Nie jestem kibicem piłki nożnej. Nie oglądam meczów i nie świętuję sukcesów polskiego futbolu. Ale wiem, że Lechia Gdańsk to znany i szanowany klub, który cieszy się w moim mieście wielkim uznaniem. Nie sposób go przemilczeć mówiąc o polskim sporcie. Nic więc dziwnego, że osiągnięcia tego klubu są tematem różnych prasowych doniesień, w tym i artykułów w dodatku Trójmiasto do Gazety Wyborczej. W jednym z nich ustosunkowano się do ostatnich zmagań Lechii z klubami Podbeskidzie Bielsko-Biała oraz Ruchem Chorzów i snuto przewidywania na przyszłość. Czy wróżono wspaniałe zwycięstwa Lechii? Nie. Czy twierdzono że jej piłkarze są zawodnikami ze ścisłej czołówki światowej? Nie. Czy rozgrzeszano niepowodzenia sportowe klubu? Nie. Czy udawano że jak zwykle nic się nie stało? Nie.
W takim razie co napisano we wspomnianym artykule? Cóż, „wdepano w ziemię” kilku napastników z tej drużyny. Wykazano, że z takimi zawodnikami klub nie ma co marzyć o znaczących osiągnięciach. Wykazano nieudolność piłkarzy, i to raczej bez „ogródek”. Przewidywania autora artykułu co do przyszłości klubu nie pozostawiają wątpliwości, że gra zawodników regularnie obijanych przez przeciwników oraz mających kłopoty z trafieniem w piłkę, może przyczynić się do klęski Lechii Gdańsk.
Artykuł w Gazecie Wyborczej nie był przychylny dla tutejszego klubu sportowego. Czy jednak jego władze oskarżyły autora o atakowanie polskiej piłki nożnej? Nie. Czy zarzucano mu kalanie środowiska piłkarskiego? Nie. Czy trener Lechii zwymyślał redaktora sportowego na forach internetowych? Nie.

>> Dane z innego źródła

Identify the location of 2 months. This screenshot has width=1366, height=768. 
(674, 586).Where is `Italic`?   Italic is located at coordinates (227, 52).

Dziwne? Nie, gdyż powszechnie wiadomo że takie doniesienia prasowe wskazują na faktyczne braki w polskiej piłce nożnej, ujawniają niedociągnięcia szkoleniowe, poruszają problemy klubów sportowych, itp. Czyli w zamyśle autorów, naświetlają sprawy, których wyeliminowanie może przyczynić się do podniesienia poziomu umiejętności zawodników i w konsekwencji do osiągnięcia przez nich lepszych rezultatów. Takie artykuły traktuje się raczej jak wyraz troski o tą dziedzinę sportu
.…
Moje artykuły często kończę jakąś konkluzją. Tym razem jej nie będzie. Proponuję raczej, aby każdy z Czytelników zrobił to we własnym zakresie.
Krzysztof Kledzik
To przypomina ataki personalne pewnych osób w Polsce, jakobym „butami” brutalnie wchodził w czyjeś życie prywatne. Tymczasem na tym blogu dzielę się z Internautami moimi różnymi opiniami o życiu i działalności sportowej naszych zawodniczek i zawodników. Czynię to z punktu widzenia trenera i publicysty. Mam do tego pełne prawo, ponieważ każdy startujący w imprezach szachowych jest osobą publiczną. Nikt więc mi nie zabroni pisać o nich, komentować ich partie, sukcesy i niepowodzenia turniejowe. Nikogo nie obrażam. Czynię to – w przeciwieństwie do innych naszych szachistów – w ramach ogólnie przyjętych zasad savoir-vivre!
Konstruktywna krytyka jak i umiejętność wyciągania z niej wniosków jest nieodzowną częścią rozwoju strony poddanej krytyce.